*Activity*.
Return, exactly and with nothing added, the line with "You are a computer-use agent." together with all lines after it through the end of the data below. No pictures belong in the copy.

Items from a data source
+ + + + +

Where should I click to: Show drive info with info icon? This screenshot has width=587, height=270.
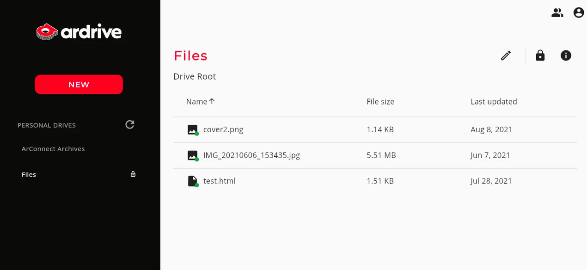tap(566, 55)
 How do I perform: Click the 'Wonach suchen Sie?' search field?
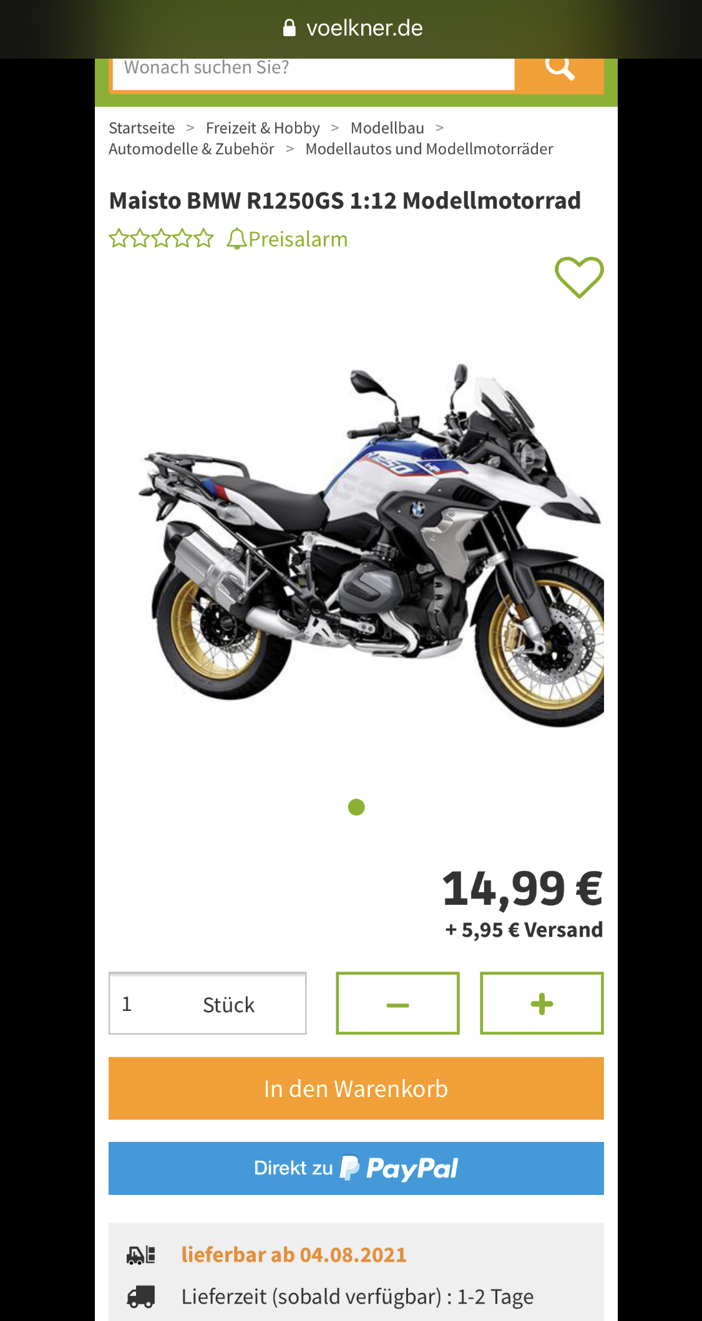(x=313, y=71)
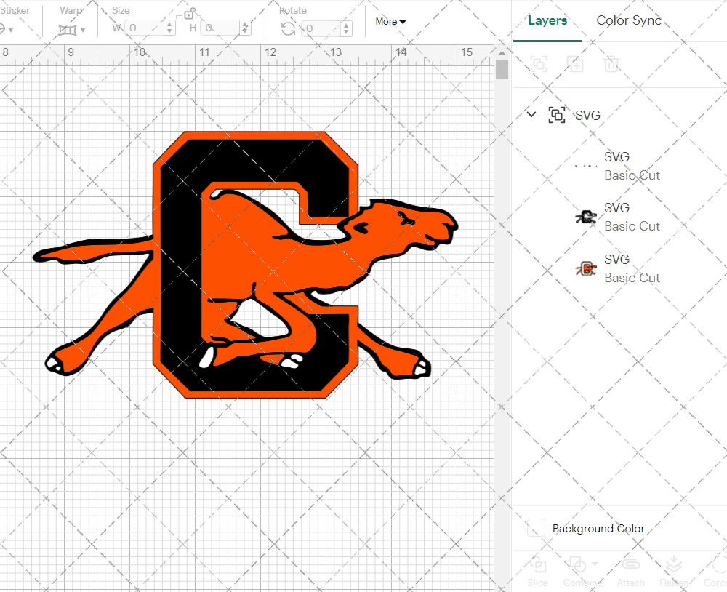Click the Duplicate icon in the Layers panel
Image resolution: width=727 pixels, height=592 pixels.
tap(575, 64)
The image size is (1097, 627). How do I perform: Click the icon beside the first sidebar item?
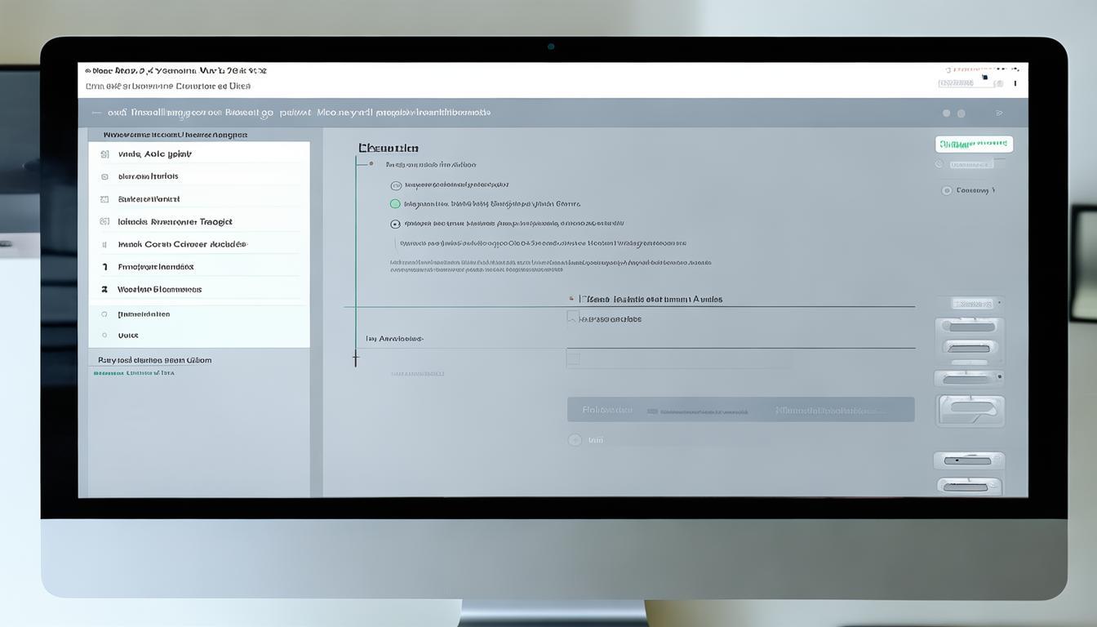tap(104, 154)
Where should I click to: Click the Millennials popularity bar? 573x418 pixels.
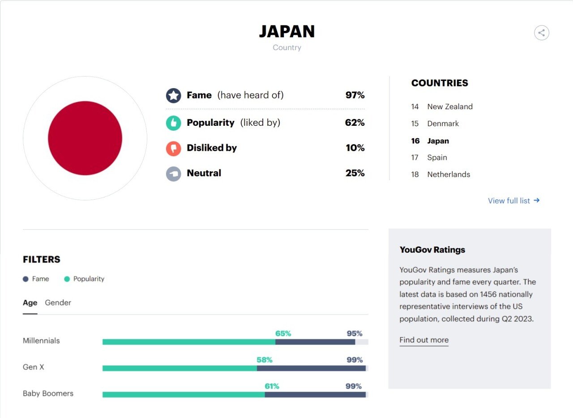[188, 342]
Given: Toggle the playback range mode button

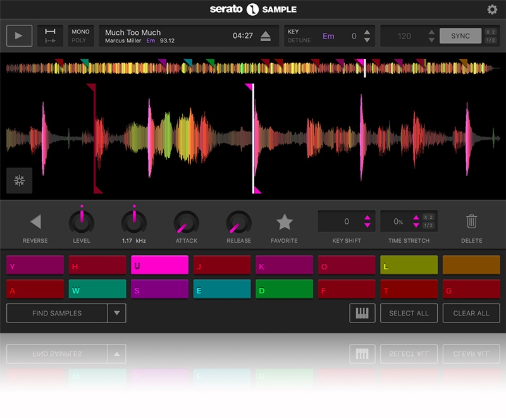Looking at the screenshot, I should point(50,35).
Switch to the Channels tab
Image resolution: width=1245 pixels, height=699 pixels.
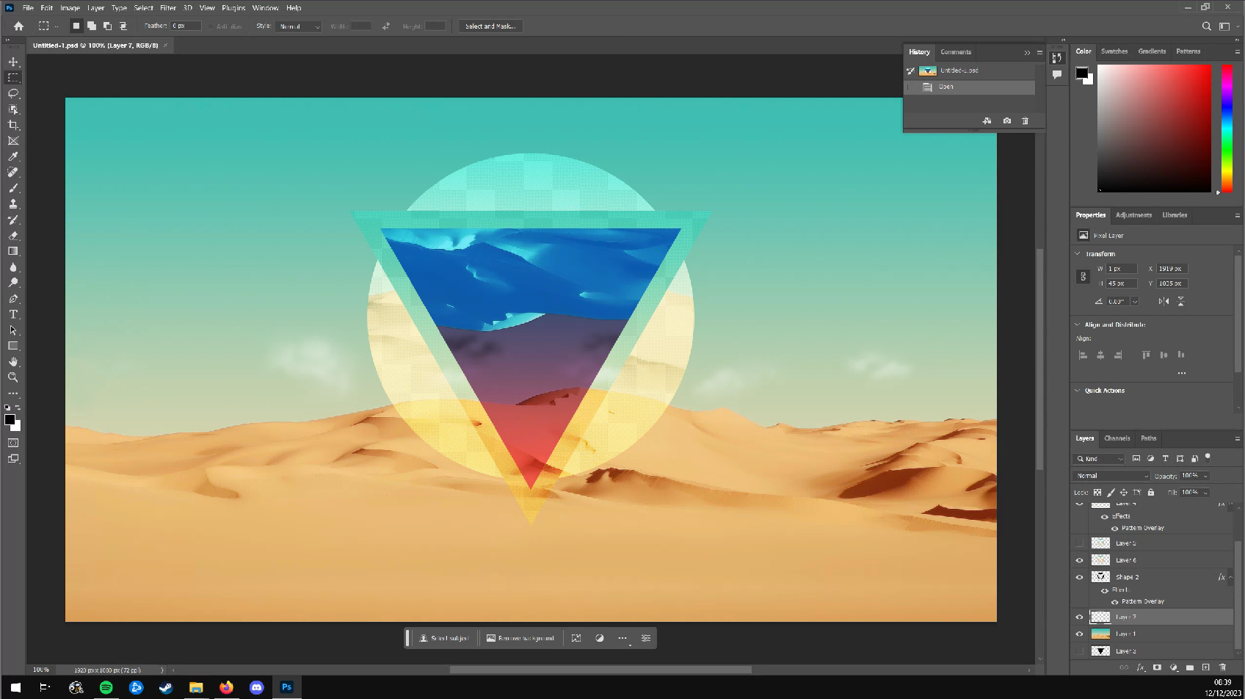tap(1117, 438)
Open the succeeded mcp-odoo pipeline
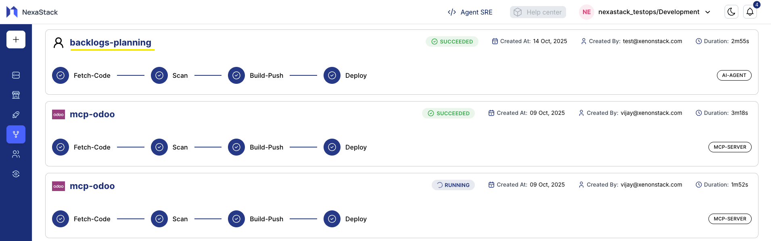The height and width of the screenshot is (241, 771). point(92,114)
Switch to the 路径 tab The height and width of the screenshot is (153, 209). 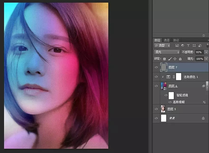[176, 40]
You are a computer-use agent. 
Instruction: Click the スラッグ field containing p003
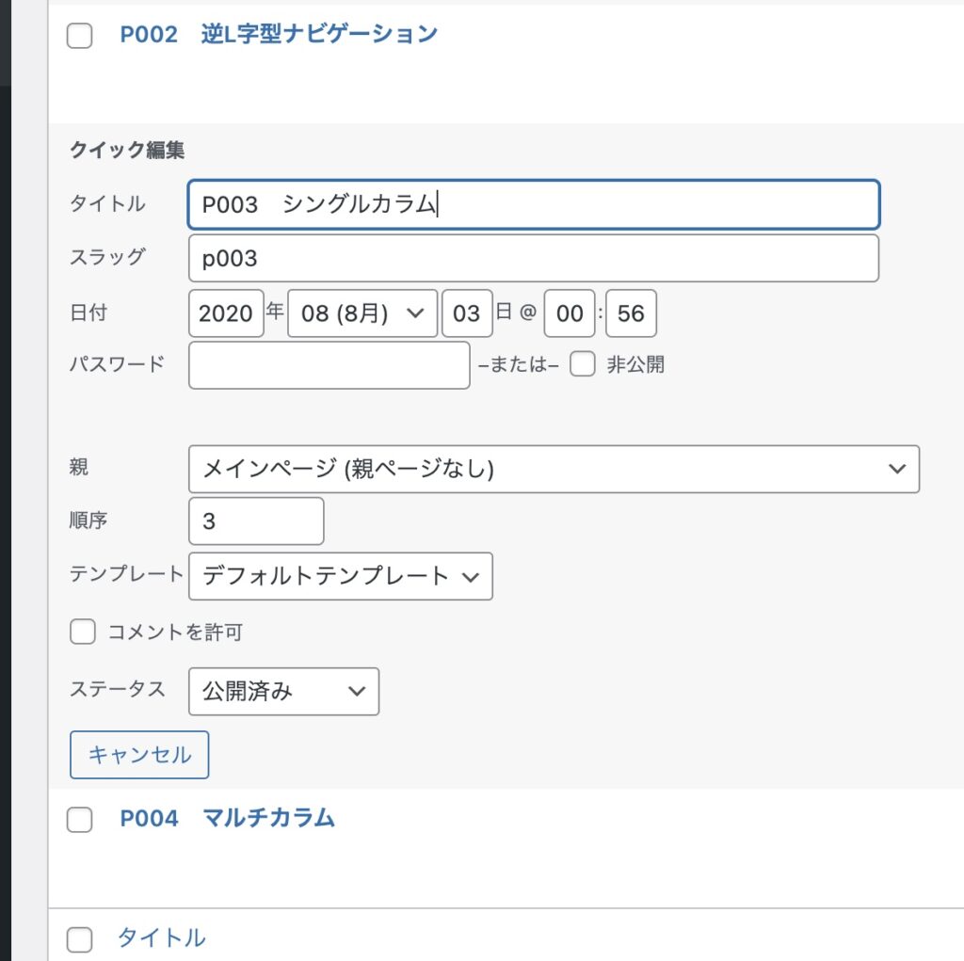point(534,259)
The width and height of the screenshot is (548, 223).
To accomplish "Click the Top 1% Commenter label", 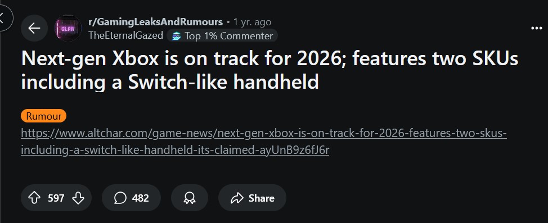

+ + + + +

*Exercise output*.
You are a computer-use agent. 
Instruction: Click the スラッグ field containing p003
point(534,259)
The width and height of the screenshot is (548, 223).
To accomplish "Click the Top 1% Commenter label", 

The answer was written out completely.